- [Assignment] Continue the documentation page on whatifd's Inspect AI scorer, starting right after its final sentence.

***** Passage shown *****

Inspect AI¶
Inspect AI is whatifd’s default scorer. It’s a thoughtfully-designed evaluation framework from the UK AI Safety Institute; whatifd wraps its scorers rather than reimplementing scoring from scratch. The adapter shipped in v0.1 as a programmatic-only surface; v0.2 added YAML config support via scorer.score_fn so the entire pipeline is reachable from whatifd.config.yaml.
How whatifd uses Inspect AI¶
For each (original_output, replayed_output) pair, whatifd:
Constructs an Inspect AI
Sample(input + target).Runs the configured Inspect scorer against the original output, then against the replayed output.
Records both scores plus the judge’s rationale.
The diff between the two becomes the per-trace delta in the report.
Configuration¶
whatifd fork is config-file driven. The scorer block in whatifd.config.yaml:
scorer:
adapter: inspect_ai
score_fn: "python:my_pkg.scorers:faithfulness" # your Inspect score function
judge_provider: anthropic
judge_model_id: claude-haiku-4-5
rubric_id: faithfulness-v1
rubric_text: "Score 0-1 by faithfulness to the original output."
cache_mode: auto # auto | on | off | read_only | refresh
# optional:
# judge_model_snapshot: claude-haiku-4-5-20251001
# scoring_parameters: { temperature: 0.0, max_tokens: 1024 }
scorer.score_fn is a python:<module.path>:<attr> reference — same shape as target.runner. The resolver imports the module and calls getattr(module, attr); the resulting callable is wired into InspectAIScorer.score_fn. The five fields score_fn, judge_provider, judge_model_id, rubric_id, rubric_text are all required when adapter: inspect_ai; misconfigured runs fail at config-load with a named-field error.

***** Data to examine *****

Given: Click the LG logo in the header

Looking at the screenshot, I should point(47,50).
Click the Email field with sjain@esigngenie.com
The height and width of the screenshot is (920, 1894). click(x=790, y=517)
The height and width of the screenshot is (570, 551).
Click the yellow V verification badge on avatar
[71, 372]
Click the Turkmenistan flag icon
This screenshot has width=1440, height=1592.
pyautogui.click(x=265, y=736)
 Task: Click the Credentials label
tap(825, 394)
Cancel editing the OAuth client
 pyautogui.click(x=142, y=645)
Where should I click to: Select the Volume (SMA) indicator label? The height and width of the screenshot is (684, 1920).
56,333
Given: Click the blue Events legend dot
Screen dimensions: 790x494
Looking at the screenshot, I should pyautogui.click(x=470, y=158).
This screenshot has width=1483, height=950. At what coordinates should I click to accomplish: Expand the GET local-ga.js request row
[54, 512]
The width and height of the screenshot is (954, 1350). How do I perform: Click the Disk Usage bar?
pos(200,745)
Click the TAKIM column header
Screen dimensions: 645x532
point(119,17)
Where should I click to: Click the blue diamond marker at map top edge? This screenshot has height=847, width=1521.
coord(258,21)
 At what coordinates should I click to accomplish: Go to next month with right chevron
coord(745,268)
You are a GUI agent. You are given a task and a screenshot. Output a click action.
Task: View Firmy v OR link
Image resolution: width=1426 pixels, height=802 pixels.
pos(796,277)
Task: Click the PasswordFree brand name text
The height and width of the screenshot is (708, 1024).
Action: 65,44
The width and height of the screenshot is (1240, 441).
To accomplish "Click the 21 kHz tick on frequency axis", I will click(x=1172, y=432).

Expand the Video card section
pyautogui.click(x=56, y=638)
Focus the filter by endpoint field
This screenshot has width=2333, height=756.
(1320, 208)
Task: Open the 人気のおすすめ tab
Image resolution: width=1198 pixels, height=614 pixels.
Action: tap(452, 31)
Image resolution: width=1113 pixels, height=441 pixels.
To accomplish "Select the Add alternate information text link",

*****

- [Result]
Programmatic API (still supported)¶
If you’d rather construct InspectAIScorer in Python (e.g., for a custom test harness or non-CLI workflow), the programmatic path is still first-class:
from inspect_ai.scorer import faithfulness
from whatifd_inspect_ai import InspectAIScorer
from whatifd.pipeline import run_pipeline
scorer = InspectAIScorer(
score_fn=faithfulness(),
judge_provider="anthropic",
judge_model_id="claude-haiku-4-5",
rubric_id="faithfulness-v1",
rubric_text="Score 0-1 by faithfulness to the original output.",
)
report = run_pipeline(
trace_source=...,
delta_fn=...,
floor=...,
policy=...,
runtime=...,
methodology=...,
cache_summary=...,
)
The CLI YAML form above and the programmatic form here construct identical InspectAIScorer instances; pick whichever fits your workflow.
Built-in scorers (v0.1)¶
Task |
What it measures |
When to use |
|---|---|---|
|
Whether the response is grounded in the provided context (no hallucination). |
RAG systems, agents that cite tool outputs. |
|
LLM-as-judge: did the response correctly answer the question? |
General-purpose Q&A. |
|
Exact / substring match against a target. |
Structured outputs, classification. |
|
Token-level F1 against a target. |
Extraction, summarization. |
Custom Inspect tasks¶
If your team already has Inspect tasks defined, point whatifd at them:
scorer:
type: inspect_ai
task: my_team.tasks.triage_quality # Python module path
judge_model: claude-opus-4-7
whatifd resolves the task from your Python path, so anything Inspect can run, whatifd can score against.
Judge rationale¶
whatifd requires the scorer to return both a numeric score and a rationale string. The rationale flows into the Evidence section of the verdict report.
Inspect AI’s model_graded_qa and faithfulness scorers produce rationales by default. If you write a custom scorer, ensure the rationale is populated-numbers without rationale are not trustworthy enough to ship from.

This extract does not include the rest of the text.